Data records:
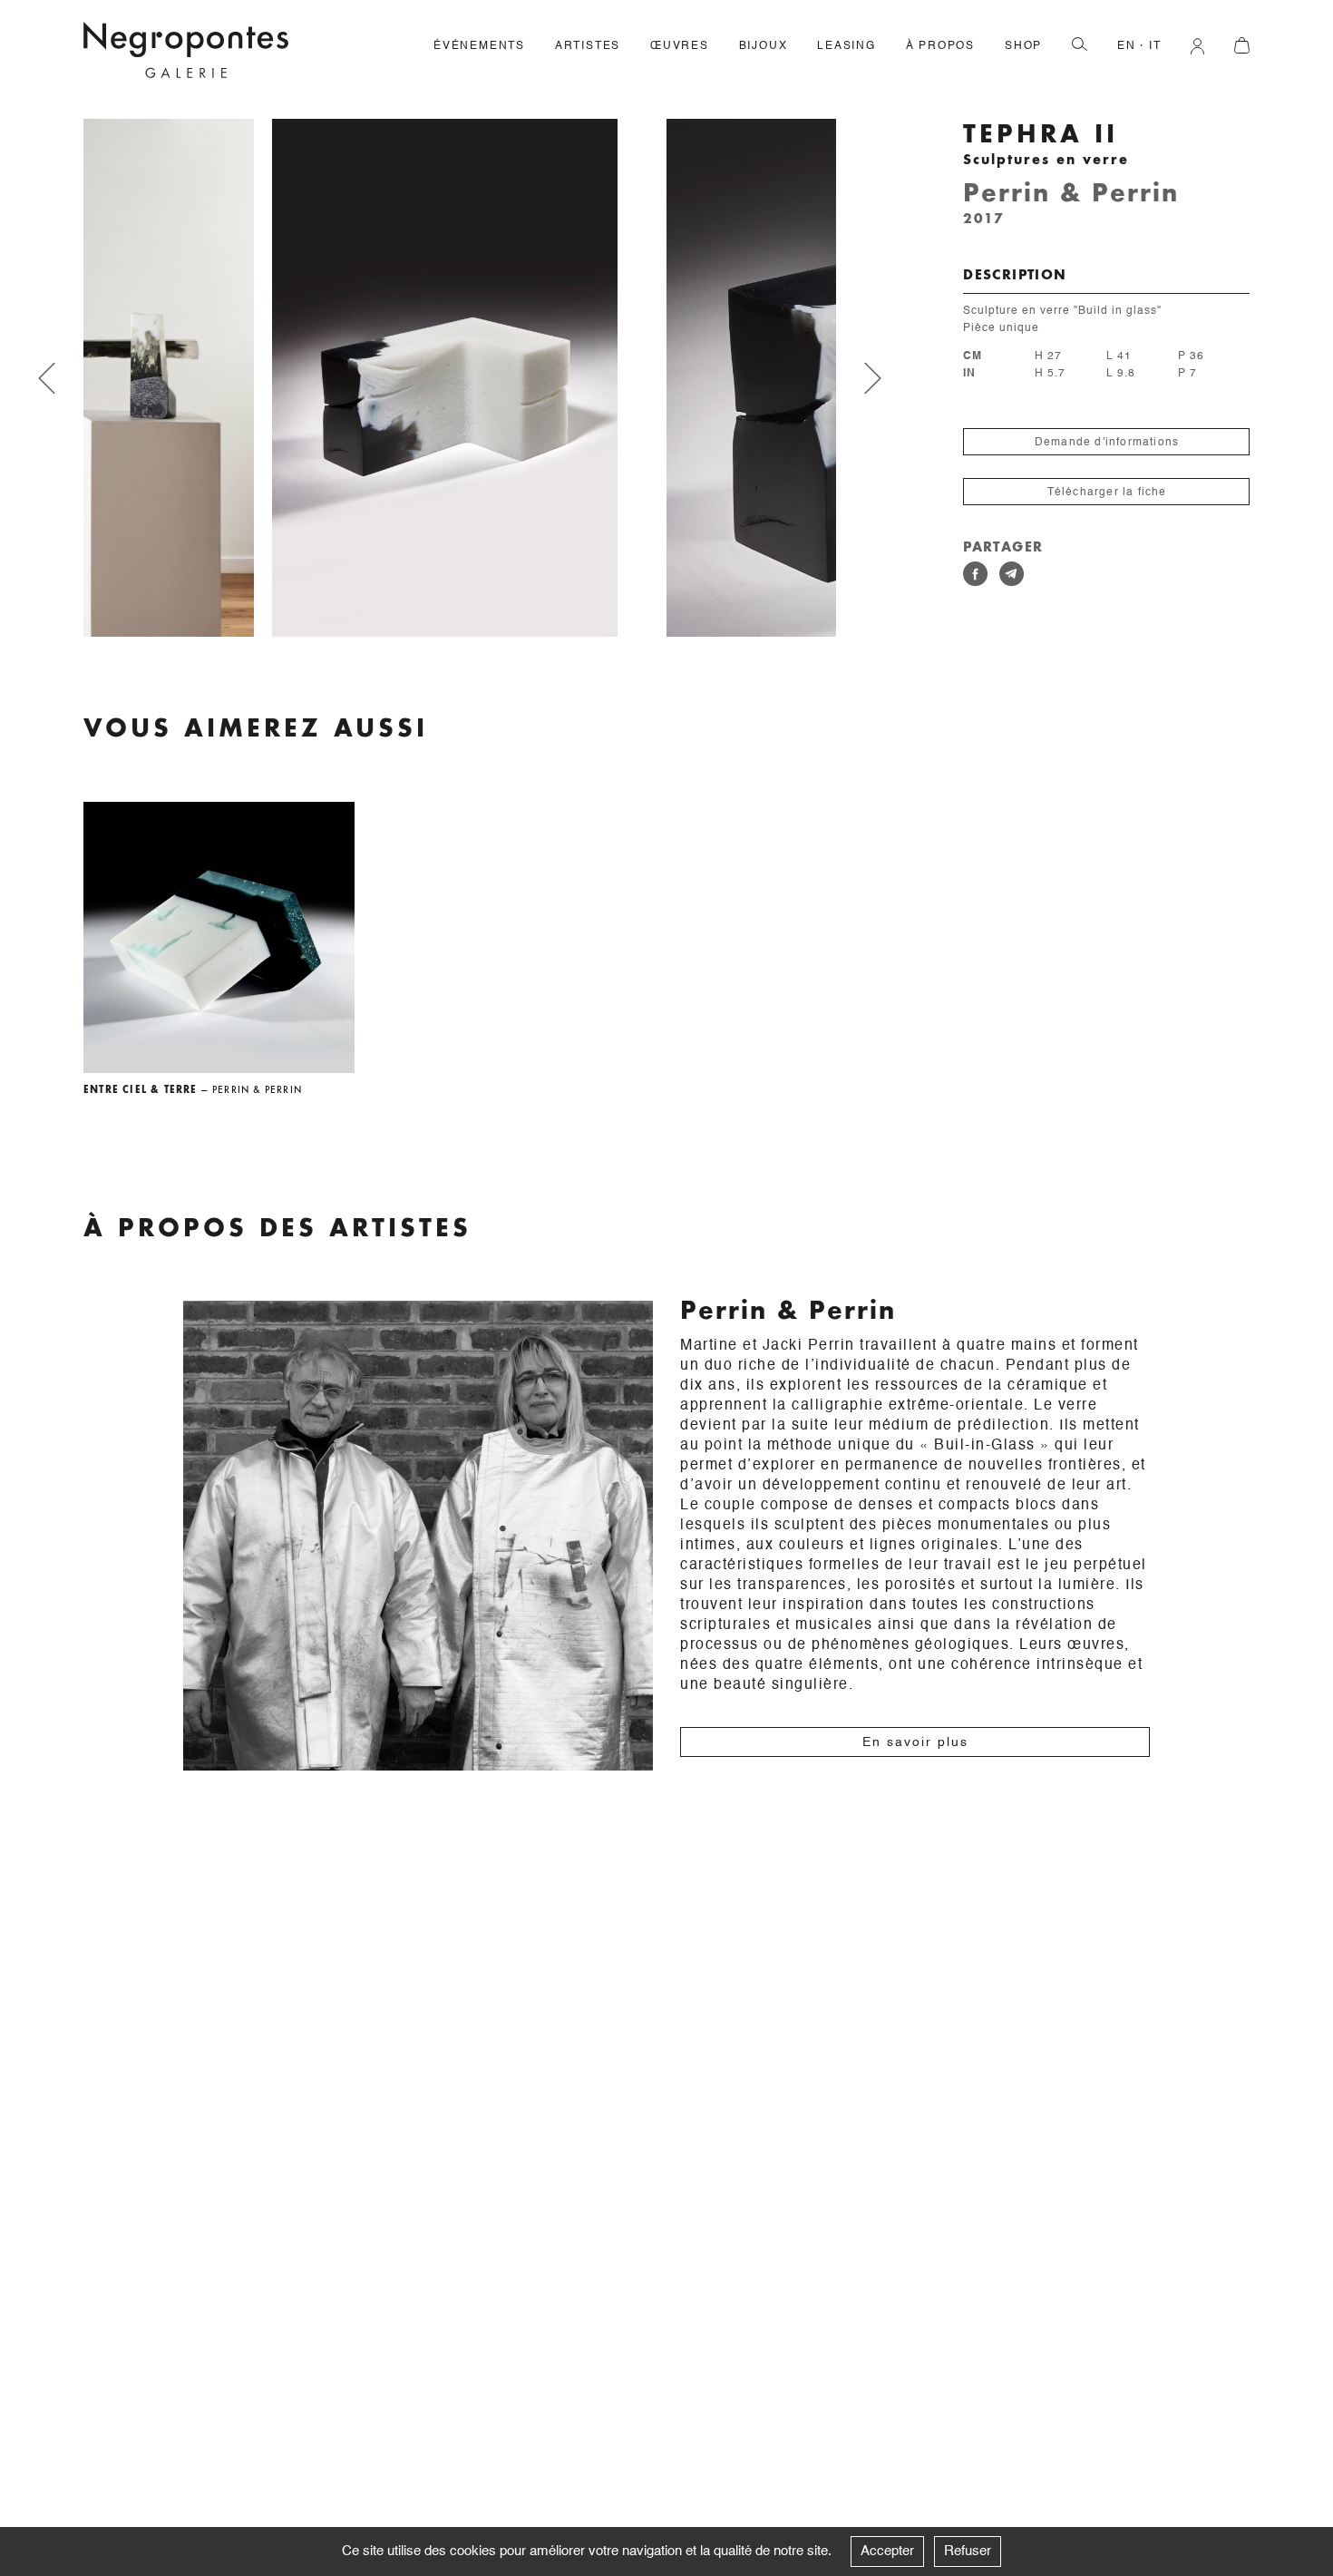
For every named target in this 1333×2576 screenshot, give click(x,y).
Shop (1023, 46)
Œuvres (679, 46)
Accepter (887, 2551)
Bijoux (763, 46)
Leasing (846, 46)
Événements (479, 46)
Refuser (967, 2551)
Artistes (587, 46)
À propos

• Prompt: From the first line to the last, retype the data exactly, without images.

• Task answer:
For every named target in this 1333×2576 screenshot, give click(x,y).
Shop (1023, 46)
Œuvres (679, 46)
Accepter (887, 2551)
Bijoux (763, 46)
Leasing (846, 46)
Événements (479, 46)
Refuser (967, 2551)
Artistes (587, 46)
À propos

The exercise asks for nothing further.